Mr Baker told the reception on Tuesday night: “One of the things I confess I would like to do, notwithstanding my great friendship with DUP MPs, is normalise politics in Northern Ireland.

“So, I want to tell you just a little story. I went over to visit my friends in east Belfast, and we went knocking on doors, and what an extraordinary reaction.

“’My name is Steve Baker, I’m the Conservative MP for Wickham, just came around to introduce myself and what you thought about voting Conservative’.

“I’ve never had such a reaction on the doorstep.

 

“People were so thrilled to meet a Conservative MP and have the thought of normalisation and representation, possibly even in the Government in Westminster.

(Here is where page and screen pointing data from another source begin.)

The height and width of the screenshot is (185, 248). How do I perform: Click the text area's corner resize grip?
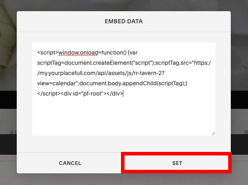point(213,133)
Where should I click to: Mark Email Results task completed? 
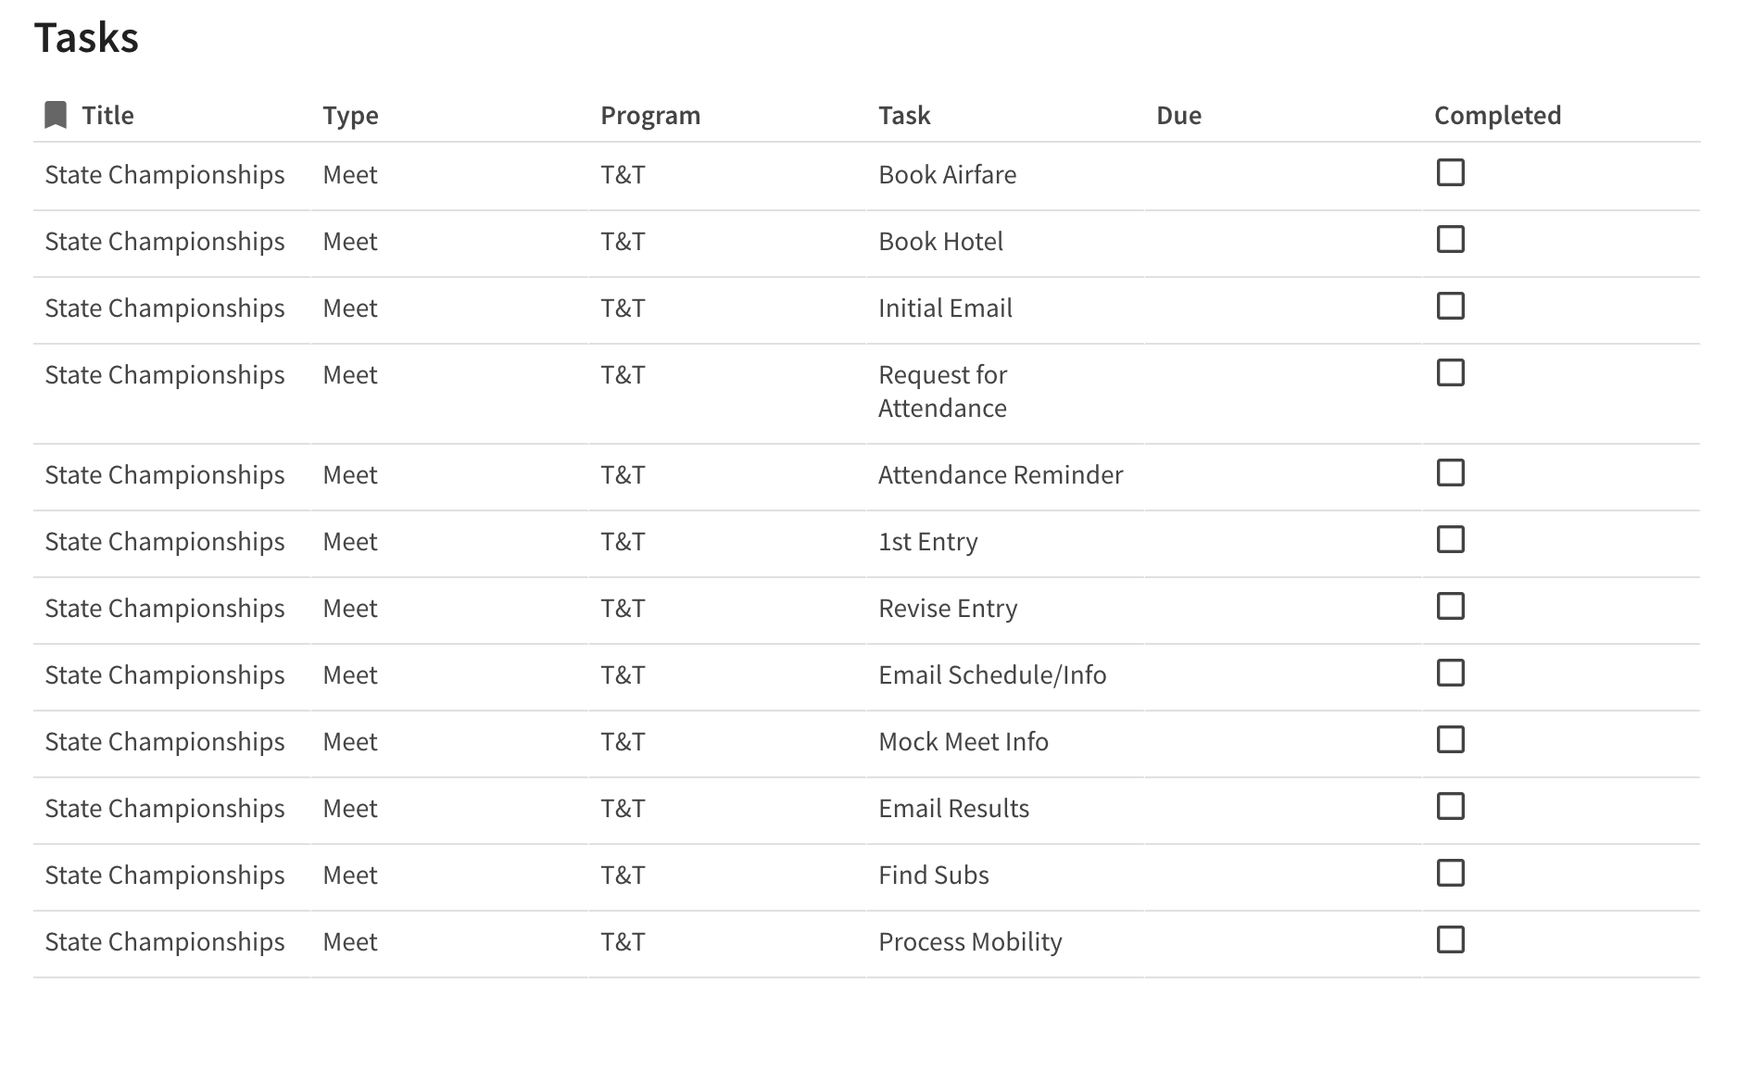click(x=1450, y=807)
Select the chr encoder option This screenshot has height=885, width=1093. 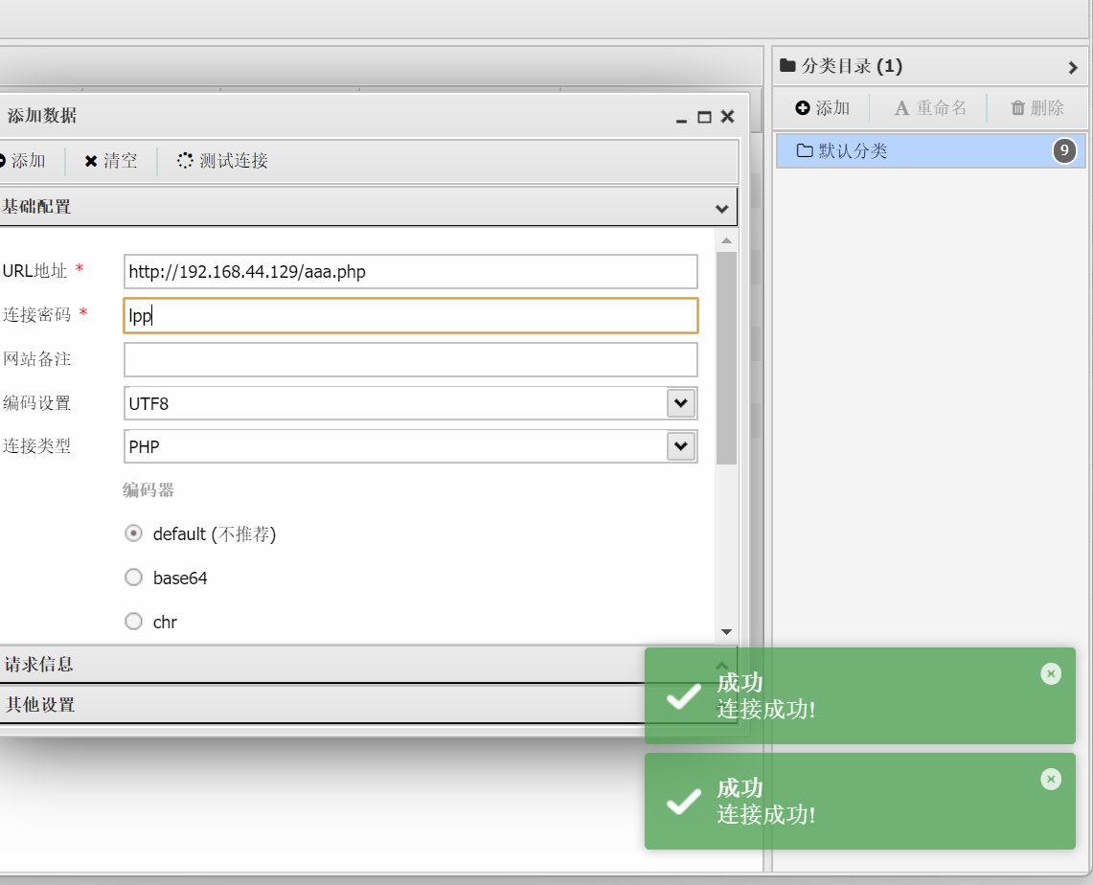pos(134,622)
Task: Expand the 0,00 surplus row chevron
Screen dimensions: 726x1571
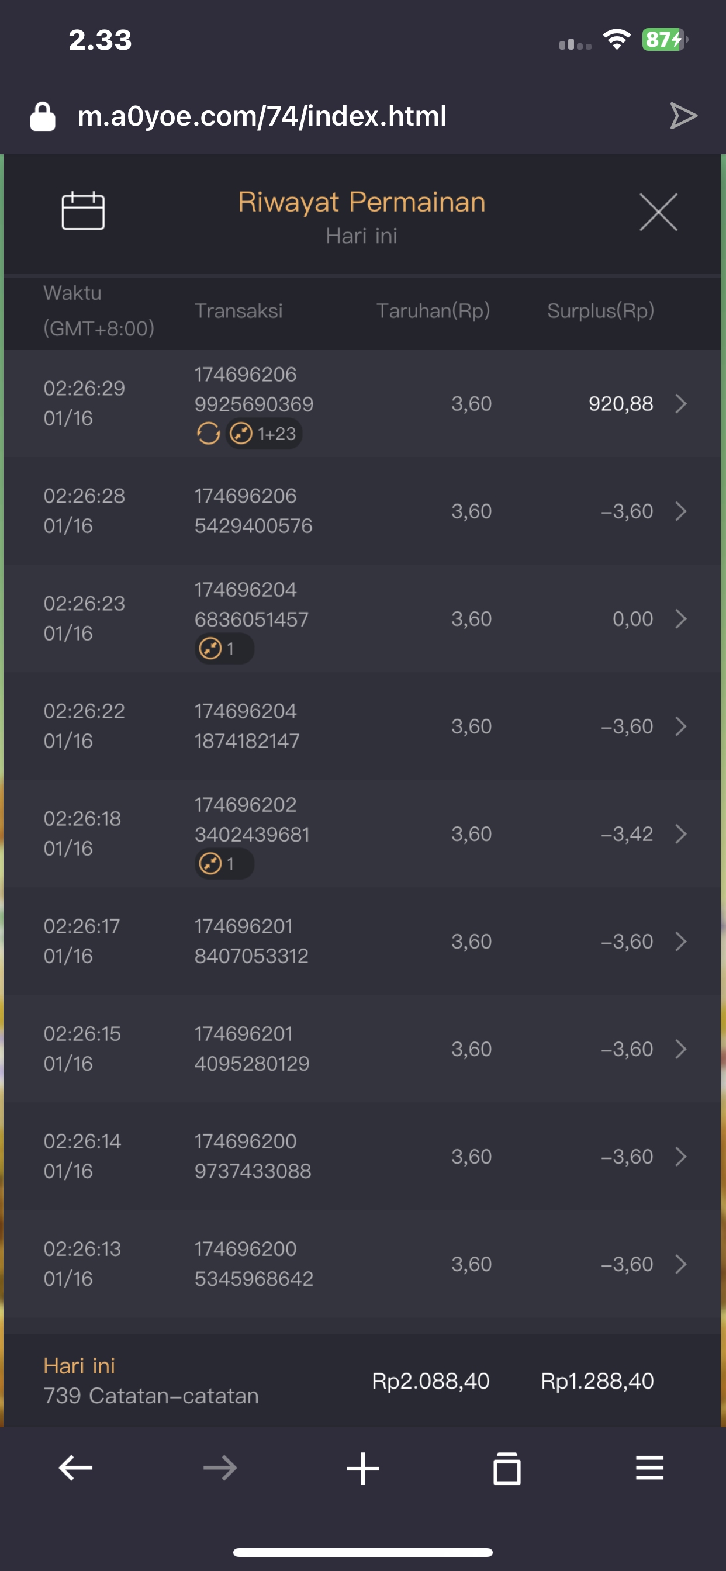Action: pos(681,619)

“I asked one lady in particular, ‘so do you think you might vote Conservative?’ ‘Oh, well, no, I can’t let Sinn Féin in’.

“What a terrible, sad thing we’ve got to that the obstacle to normalising politics is fear of Sinn Féin.”

On Sunday, Mr Baker, a former strident Brexiteer and member of the pro-Brexit European Research Group of MPs, apologised over his “ferocious” stance on negotiations with the EU.

He told the conference in Birmingham that relations with Ireland are not “where they should be” and added that ministers need to act with “humility” to restore relationships with the Republic and the EU.

The Stormont political institutions are currently dormant because of the DUP’s protest against the post-Brexit Northern Ireland Protocol.